* _What you need to do_
Revise the passage of the forum thread about a small triplet lamb that begins with "I think she should catch up fine once" and ends with "miss_thenorth (Mar 18, 2010)", changing "creep area" to "feeding pen".

* _Excerpted text_
⟨

# Triplets - 3rd lamb small any advice please



## Royd Wood (Mar 17, 2010)

One of my Romney ewes had triplets and they are 4 weeks old now. Third born has always been smaller but has done really well considering. Mum has so far had plenty of milk for them. Will she ever catch up size wise to her sibling sisters, she is heathy and bouncing around even nibbling hay but just smaller by quite a bit, also any probs in the future to look out for.


----------



## aggieterpkatie (Mar 18, 2010)

I think she should catch up fine once she's eating on her own.  Are you creep feeding them?  If not, I'd go ahead and start giving them grain in a creep area.  I think she should catch up fine and probably won't have any issues in the future.


----------



## miss_thenorth (Mar 18, 2010)

I had one trip that wasn't growing as big as the rest, so I supplemented a bottle morning and night for about two weeks.  She then caught up to the others.


----------



## Beekissed (Mar 18, 2010)

I have a trip and a twin and the "runt" not only caught up with the twin but now is twice as wide!   

When I got them, at 4 months.....the spotted one is the triplet.







And at around 6 months, the triplet looks smaller here as the other is in the foreground, but she was catching up to her even then:






They are now 13 months old and the spotted runt is the greediest, pushiest, fattest of the two.  She has come out of the winter in better condition on the same feed .  I didn't supplement her with any grains...she fattened on graze and hay.

I wish I had a recent pic to show you, but my little trip is definitely the bigger sheep now!


----------



## Royd Wood (Mar 20, 2010)

Thanks all

Will see how she goes for now as we are almost into spring and she is full of energy but quite small to her sisters still.


----------

⟩

* _Supplied material_

⟨

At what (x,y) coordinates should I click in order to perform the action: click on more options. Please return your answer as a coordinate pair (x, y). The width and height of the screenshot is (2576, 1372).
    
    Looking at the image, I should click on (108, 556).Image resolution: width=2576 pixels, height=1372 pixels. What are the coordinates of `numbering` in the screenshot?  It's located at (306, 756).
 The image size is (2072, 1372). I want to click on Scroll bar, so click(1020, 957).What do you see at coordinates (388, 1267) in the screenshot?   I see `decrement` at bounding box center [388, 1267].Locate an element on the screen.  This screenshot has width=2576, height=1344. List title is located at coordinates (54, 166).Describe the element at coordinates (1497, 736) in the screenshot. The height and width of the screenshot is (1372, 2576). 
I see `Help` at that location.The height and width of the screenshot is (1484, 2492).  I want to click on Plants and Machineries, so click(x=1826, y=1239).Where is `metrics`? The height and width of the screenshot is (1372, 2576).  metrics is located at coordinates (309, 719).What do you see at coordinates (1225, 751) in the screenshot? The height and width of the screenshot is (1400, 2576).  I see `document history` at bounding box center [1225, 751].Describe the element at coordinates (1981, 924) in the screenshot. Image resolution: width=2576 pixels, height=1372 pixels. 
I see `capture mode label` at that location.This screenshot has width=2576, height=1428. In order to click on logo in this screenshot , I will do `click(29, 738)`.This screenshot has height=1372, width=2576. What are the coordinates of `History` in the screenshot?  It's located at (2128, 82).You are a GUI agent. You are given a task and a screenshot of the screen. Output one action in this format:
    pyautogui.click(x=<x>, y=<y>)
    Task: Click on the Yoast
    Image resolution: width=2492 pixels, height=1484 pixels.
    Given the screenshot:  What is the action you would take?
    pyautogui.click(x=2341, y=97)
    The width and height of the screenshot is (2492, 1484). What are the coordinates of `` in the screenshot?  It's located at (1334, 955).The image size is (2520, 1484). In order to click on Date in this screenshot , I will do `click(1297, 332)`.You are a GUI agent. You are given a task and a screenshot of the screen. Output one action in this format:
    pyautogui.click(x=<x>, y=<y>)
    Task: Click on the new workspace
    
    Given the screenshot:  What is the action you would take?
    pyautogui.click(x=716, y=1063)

⟩

* _Answer to this problem_
I think she should catch up fine once she's eating on her own.  Are you creep feeding them?  If not, I'd go ahead and start giving them grain in a feeding pen.  I think she should catch up fine and probably won't have any issues in the future.


----------



## miss_thenorth (Mar 18, 2010)